A seemingly never-ending line of activity crosses the wall of the Gum Selassa dam to the village of Adi Gudem. It is Saturday and women, men and children are ferrying goods, mainly in the form of livestock, to market. Those that have made the longer journey from the east, climbing up from much drier rift valley of the Afar region, are easily spotted with camels in tow.
Adi Gudem is situated 40km south of Mekele in the Tigray region of the northern Ethiopian highlands at an elevation of 2,100m. The Gum Selassa dam is a micro dam built in the mid-nineties with a 12m high earthen dam wall and a reservoir of around 45 hectares when full. Built to provide water for agriculture, two main channels serve approximately 300 irrigators downstream.
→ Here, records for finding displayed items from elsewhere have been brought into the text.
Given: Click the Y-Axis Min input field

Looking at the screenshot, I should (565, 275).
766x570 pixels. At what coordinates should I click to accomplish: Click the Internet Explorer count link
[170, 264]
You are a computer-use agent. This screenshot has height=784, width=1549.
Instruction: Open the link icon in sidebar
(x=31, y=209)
Micro dams such as Gum Selassa are being built in Ethiopia to reduce the variability of water availability for agriculture, but are facing severely reduced life expectancy due to sediment filling up the dams, leaving less and less water storage capacity every year. Vast agricultural land use has long replaced native vegetation in the region, which combined with short duration but high intensity rainfall, contributes to the sedimentation problem.
At the Gum Selassa dam, there is no respite for the camels as they pass by. The reservoir is dry, containing only accumulated sediment which supports a burst of green vegetation, contrasting with the rich brown of the freshly-tilled fields in the surrounds. A number of crops are grown in these fields but the largest by far is teff, a native grain and the staple food of Ethiopia. The grain is ground and fermented then cooked as flat, spongy ‘pancakes’ called injera. Slightly sour in taste but nutritionally high in value and packed with iron, injera forms the base of every Ethiopian meal.
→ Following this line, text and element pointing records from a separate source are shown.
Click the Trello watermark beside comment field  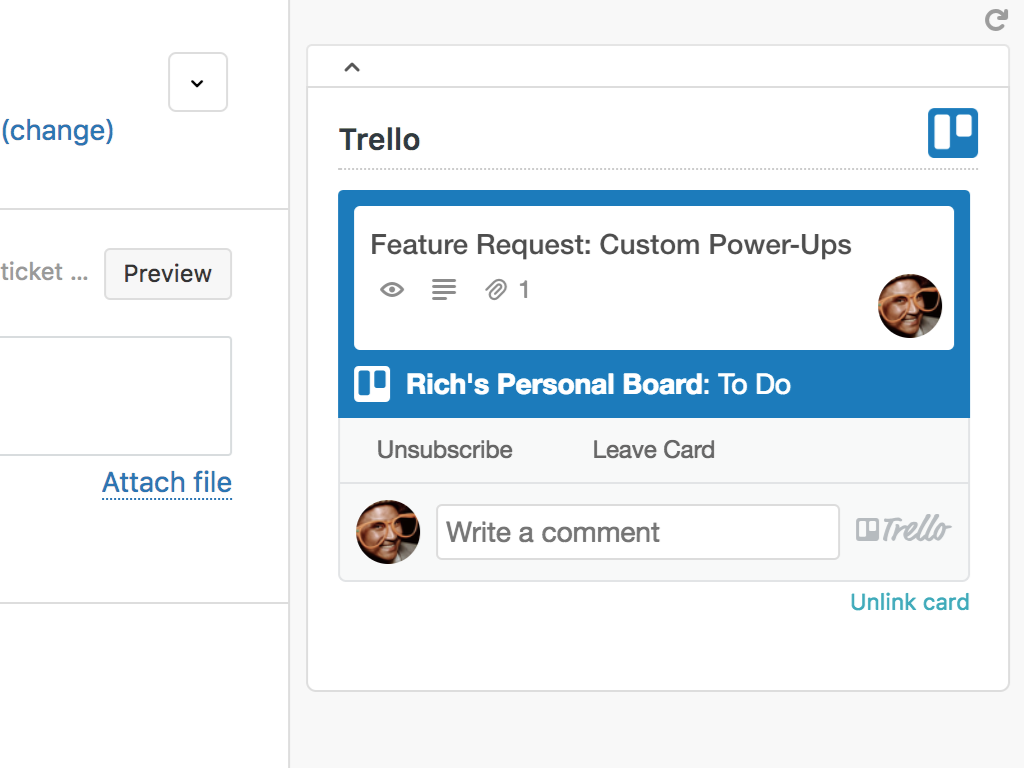point(903,530)
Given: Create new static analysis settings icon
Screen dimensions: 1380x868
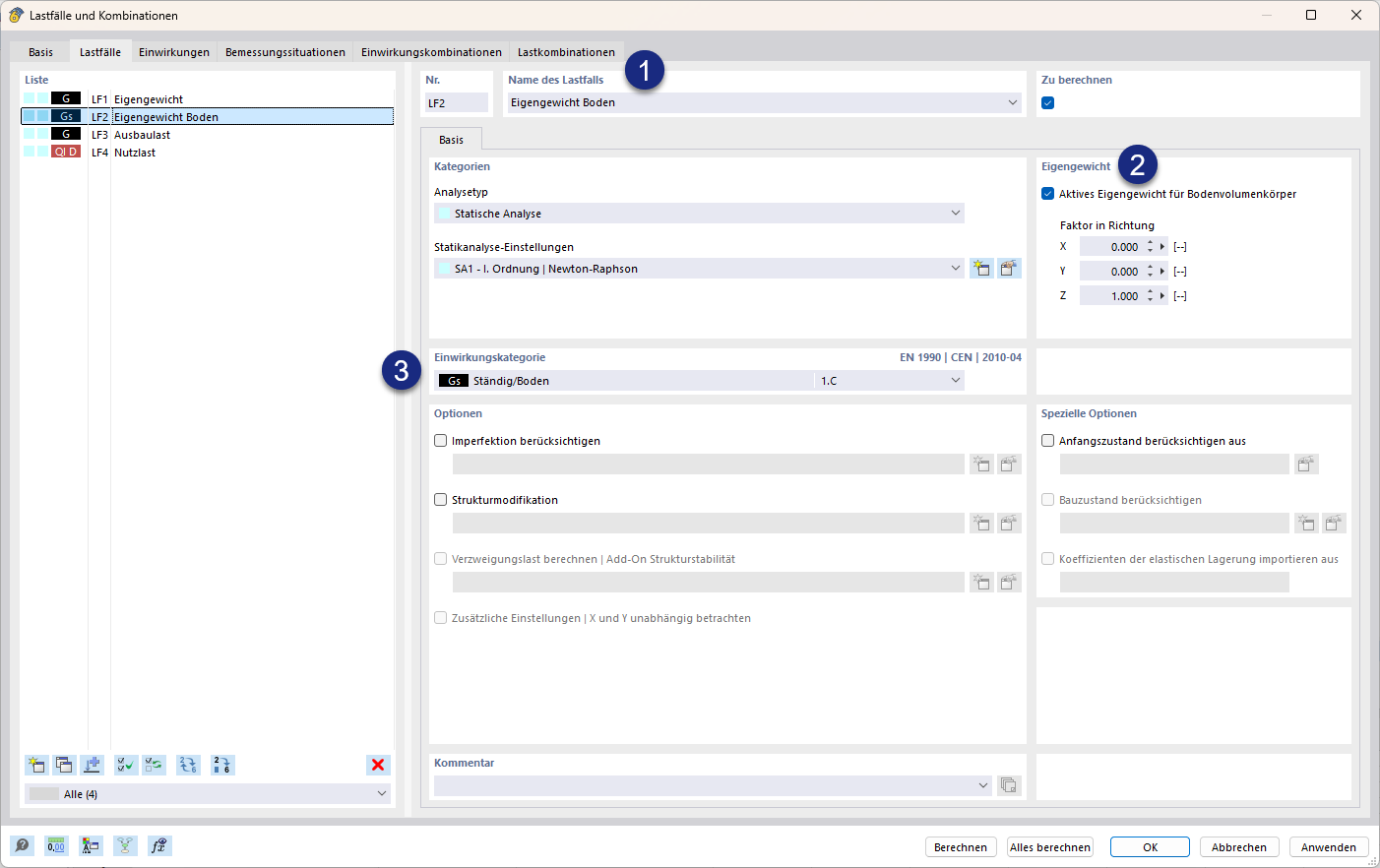Looking at the screenshot, I should (x=981, y=268).
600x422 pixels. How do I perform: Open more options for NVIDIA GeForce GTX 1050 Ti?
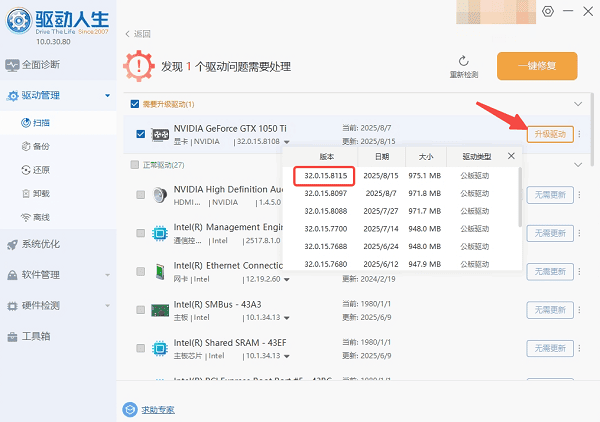[579, 135]
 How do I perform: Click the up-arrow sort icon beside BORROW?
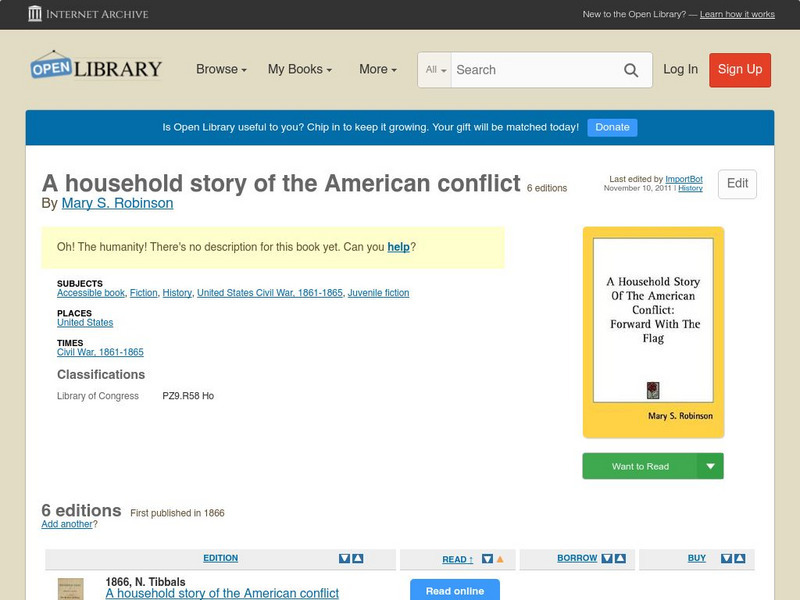click(620, 559)
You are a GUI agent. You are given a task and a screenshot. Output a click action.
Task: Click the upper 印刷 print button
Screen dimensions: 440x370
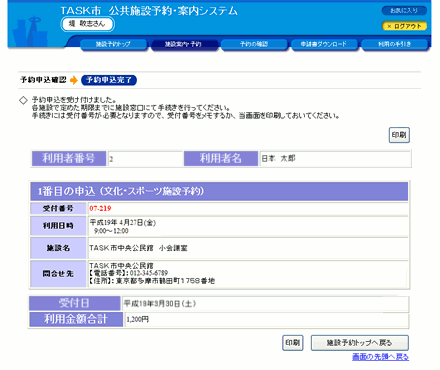click(399, 135)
The tilled fields mark the beginning of the wet season with farmers anticipating the first of the rains that come over a short two-month burst. The skies then remain largely dry until the same cycle is, assumedly, repeated the following year. The vast majority of farmers practice subsistence farming. Their small land plots produce enough for feeding themselves but not much, if any, surplus to be sold or stored for years of low yields or crop failure.
Inclusion of cash crops in between the teff fields is being trialled in other parts of Ethiopia through the Learning Watershed project, an initiative of the Water and Land Resources Centre (WLRC), an Addis Ababa University associated institution set up to improve water and land management across Ethiopia. Oxford researchers joined REACH partners UNICEF and WLRC to visit the Aba Gerima Learning Watershed which empties into Lake Tana and is located approximately 500km southwest of Adi Gudem.
Since 2013 the Aba Gerima community has been part of a trial to broaden agricultural diversity, slow down water passage, reduce associated sediment transport through the catchment, and increase subsurface-soil water retention. The ultimate goal of the project is to increase food security, improve livelihoods and reduce sediment runoff to Lake Tana. The initial results are promising: use of in-stream monitoring has shown that water flow has become more stable and land productivity has increased through harvesting crops for both consumption and sale. The next step is the setup of an apiary to bring in another revenue stream and ensure maximum pollination of the increasingly varied crops.
These sites offer an opportunity for the REACH programme to investigate the role of agriculture, land use and management in improving water security for the poor, through a deeper understanding of the impact of sustainable land management on sedimentation, drinking water access and climate change resilience.